We urged women to #BeFreeToPee in this campaign and turned a mobile phone into a medium that helps women not just locate a loo but locate what they have been missing for decades – their right to pee with dignity.

Describe the strategy

Women are the key target audience for Harpic which has been providing them with best-in-class hygiene solutions for their loos at home, for years. But when they faced a hygiene challenge outside their homes with 70% of women not being able to find a usable public loo, Harpic had to step in.

Loocator by Harpic helped women find the cleanest loos in their vicinity when they were on-the-go.

In an integrated approach, the Loocator app was launched with #BeFreeToPee campaign using digital films and radio spots targeting women while they are commuting. QR enabled cups were distributed in the busiest markets frequented by women with Satisfying Sips initiative. Additionally, on Women’s Day, the most used public loos near city’s hotspots like metro stations, were cleaned all day long, as a surprise for women to give them a taste of the 5-star cleanliness they can find when they use the app.

Describe the execution

We urged women to #BeFreeToPee in a four weeklong campaign that was launched with a film showing the helplessness different women feel when they can’t find a loo.

During peak traffic hours on the most popular routes, RJs pointed out public toilets asking women to take a pee break. In the busiest markets frequented by women, paper cups with QR codes leading to the Loocator app were distributed, encouraging women who avoided drinking water to sip without fear.

On Women’s Day, Harpic went a step forward by partnering with two of India’s biggest loo providers, Sulabh International and PVR Nest’s Pink Toilets, and cleaned the most used public toilets - giving women the priceless experience of a clean public loo.

Many celebrities joined the conversation including Akshay Kumar, Mithali Raj, Sonali Khan to spread the word and help women locate their most fundamental human right - the right to pee.

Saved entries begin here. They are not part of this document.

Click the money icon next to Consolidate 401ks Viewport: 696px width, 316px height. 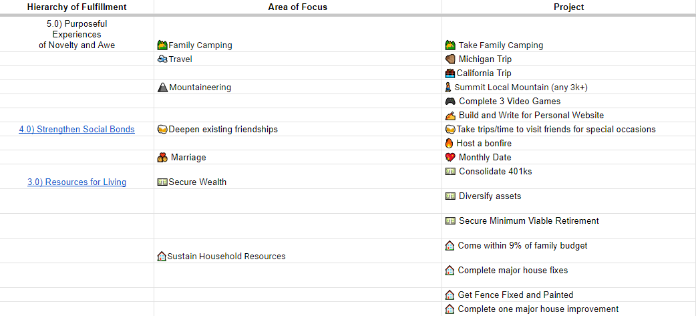coord(450,172)
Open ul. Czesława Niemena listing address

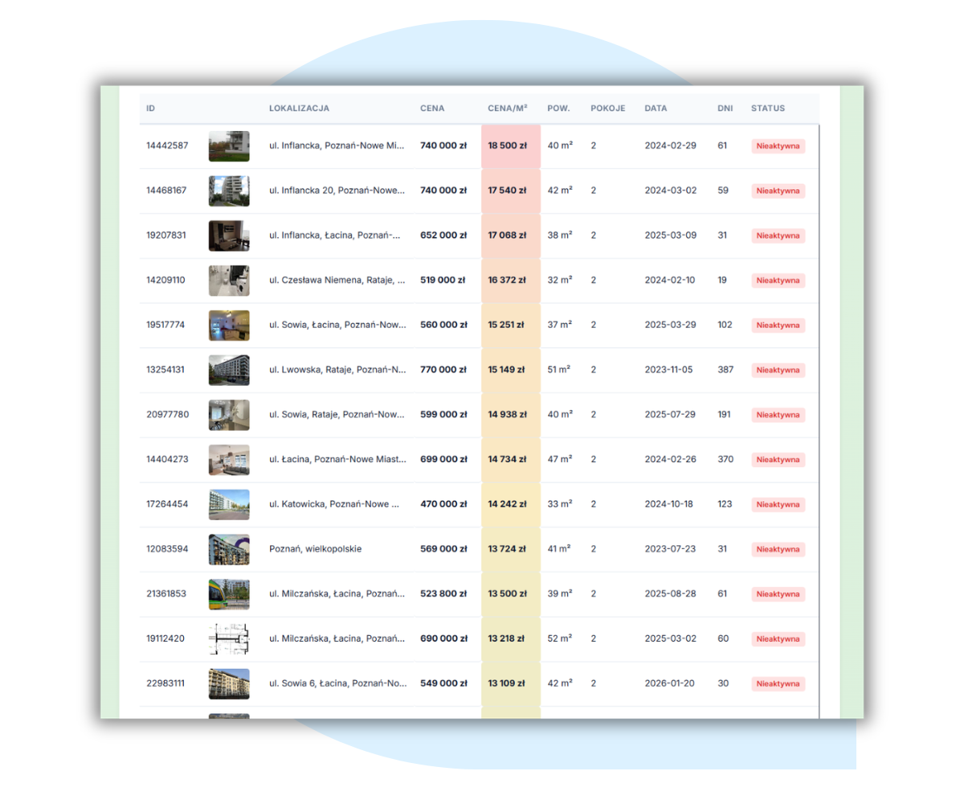click(x=337, y=281)
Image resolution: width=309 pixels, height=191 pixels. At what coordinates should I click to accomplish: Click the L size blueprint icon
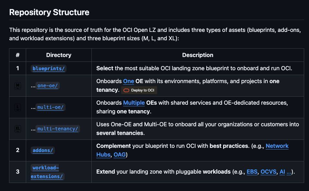18,107
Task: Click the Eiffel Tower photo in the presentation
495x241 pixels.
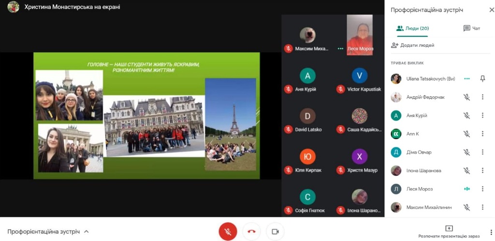Action: (x=231, y=124)
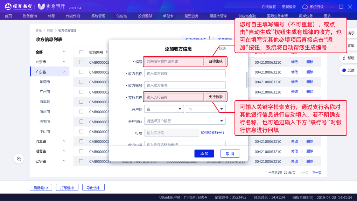Image resolution: width=357 pixels, height=201 pixels.
Task: Click the dialog's vertical scrollbar
Action: 247,80
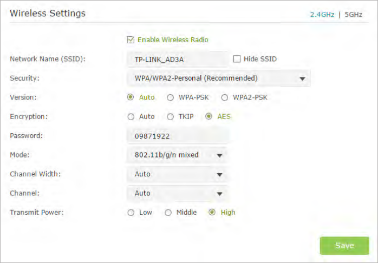
Task: Set encryption to TKIP
Action: [x=170, y=117]
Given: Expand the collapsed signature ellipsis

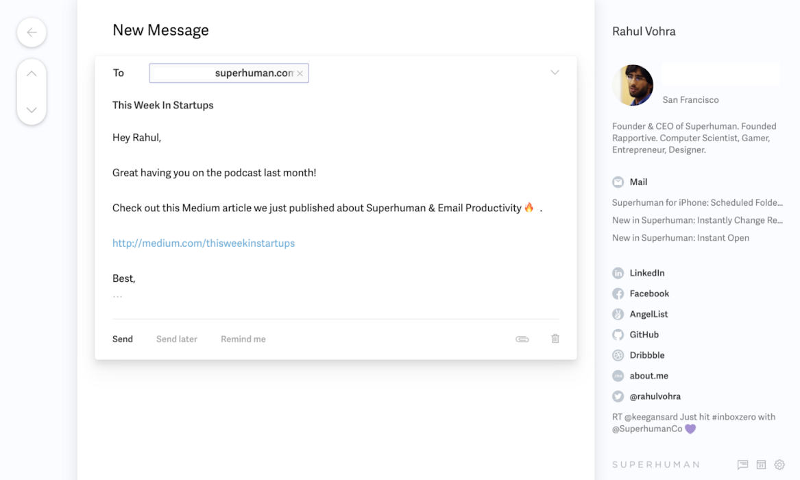Looking at the screenshot, I should 117,297.
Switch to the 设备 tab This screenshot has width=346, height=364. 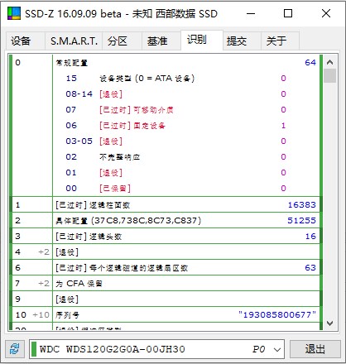tap(21, 41)
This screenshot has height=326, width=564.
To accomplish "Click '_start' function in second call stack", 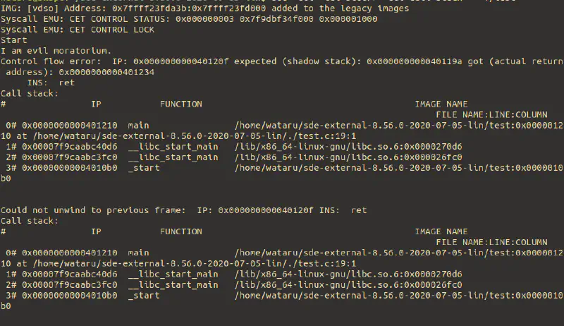I will (x=144, y=295).
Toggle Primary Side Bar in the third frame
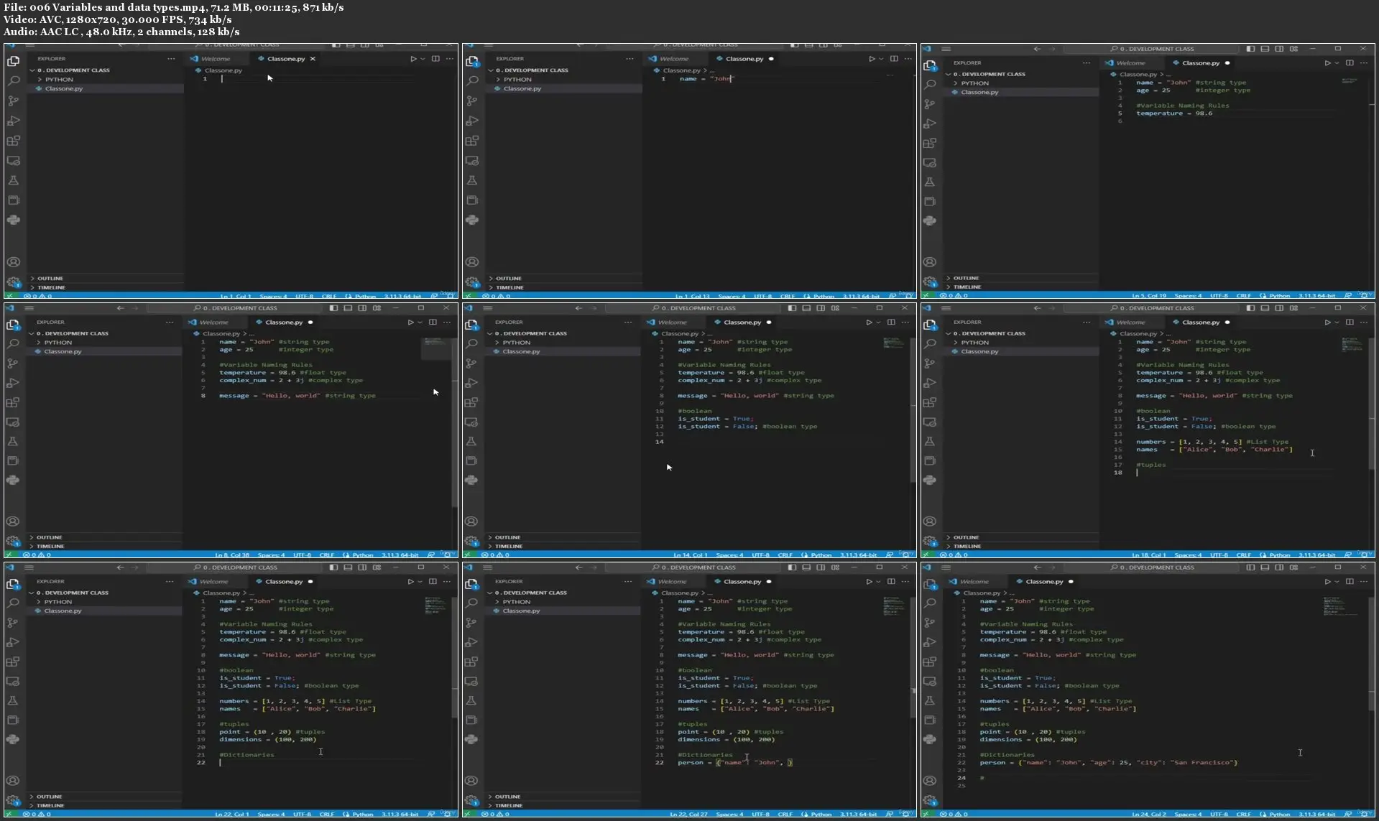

Describe the results/impact

The campaign sparked conversation with a huge 163 million + reach. Indian celebrities joined in including actors like Akshay Kumar, Chitranga Singh, Soha Ali Khan who spoke about the criticality of such an app. Star of the Indian Women's Cricket team, Mithali Raj and activists like Sonali Khan and Rani Ko-HE-Nur appreciated the app. This led to a whopping 84 million+ in earned media and an impressive number of app downloads of 64,000+ and counting. With them, Indian women joined supporting the Loocator app. The UN’s SDG 5 for equality for women and the SDG 6 to provide sanitation were the key goals that this campaign focuses on the long term. Appreciating Loocator for its relevance and usability, the Founder and Director of World Toilet Organization, Prof Dr. Jack Sim, expressed his intent to extend Loocator to Singapore to help simplify the lives of women there as well.

Describe the long-term expectations/outcome for this work

With the Loocator app being launched in India’s capital as a pilot project, Harpic aims to roll it out to the rest of the country. The brand’s goal is to increase awareness about the app so that women across the country can find clean loos when they need one. The brand also aims to tie-up with NGOs like it has in Delhi NCR to help maintain women’s toilets.

Harpic stands committed to make public toilets an experience without fear and uncertainty.

The goal is to make women feel empowered in their daily lives and go about it without toilet anxiety.

Were the carbon emissions of this piece of work measured? For additional context, what consideration was given to the sustainable development, production and running of the work?

As the Loocator is an app, this section is not relevant.